Enfin, contre la quatrième paroi — l’envers de la maison donnant sur cette cour changée en salle de ventes — sont suspendus trois cadres dans l’ordre suivant : 1o un paysage de E. Marot : des moutons que ramène leur berger ; 2o le portrait du général par E. Bœtzel, grand dessin au fusain, qui fut exposé aussi au Palais de l’Industrie en 1886 ; 3o une copie de la Cruche cassée, de Greuze, de mêmes dimensions que l’original.

Et c’est tout ; les enchères vont commencer.

Elles débutent par une série de photographies, eaux-fortes, gravures, souvenirs sans aucune espèce de valeur pour le commun des mortels, mais qui émeuvent aux larmes les Ligueurs présents.

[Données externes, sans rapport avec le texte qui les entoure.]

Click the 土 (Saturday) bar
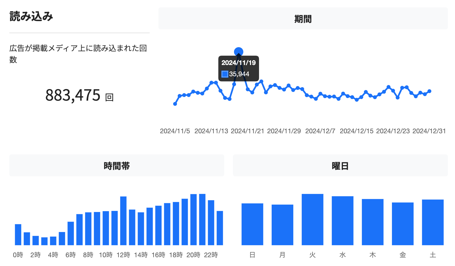Image resolution: width=455 pixels, height=266 pixels. pos(433,222)
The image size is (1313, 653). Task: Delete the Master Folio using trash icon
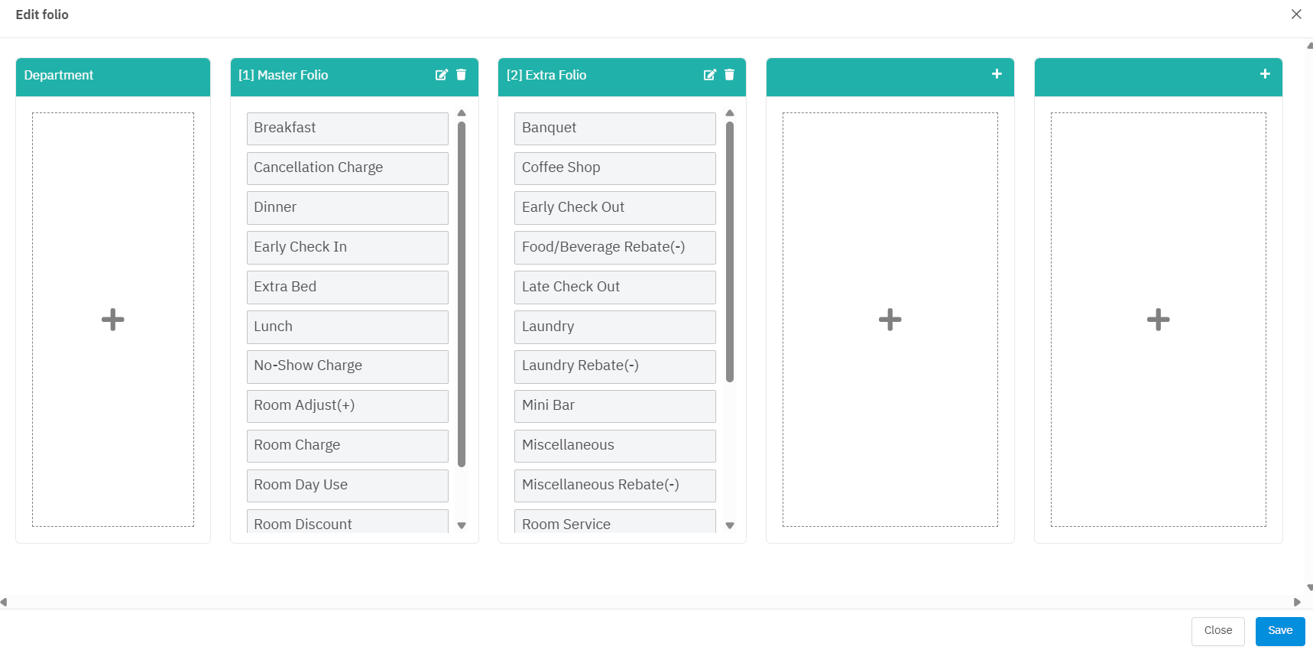[461, 75]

C’est que chaque objet leur rappelle une date, un effort, un incident ; ils font leurs choux-gras de ces vétilles pas chères — et beaucoup, je le vois bien, essaient de ravoir ce qu’ils ont donné.

On remonte ainsi du no 58 au no 34 du catalogue ; sans qu’il y ait rien d’autre à noter que les deux héliogravures sur soie, de J. Goliard, et l’eau-forte (portrait du général, toujours !), par Belleuvret, qu’a achetés le correspondant de l’Intransigeant, Deneuvillers. Les héliogravures surtout sont curieuses, avec leur nuance rose-pâle imprimée de noir. C’est le menu d’un dîner que la Ligue des Patriotes offrit à Boulanger. Il signa le sien… et vous pensez si on l’a racheté !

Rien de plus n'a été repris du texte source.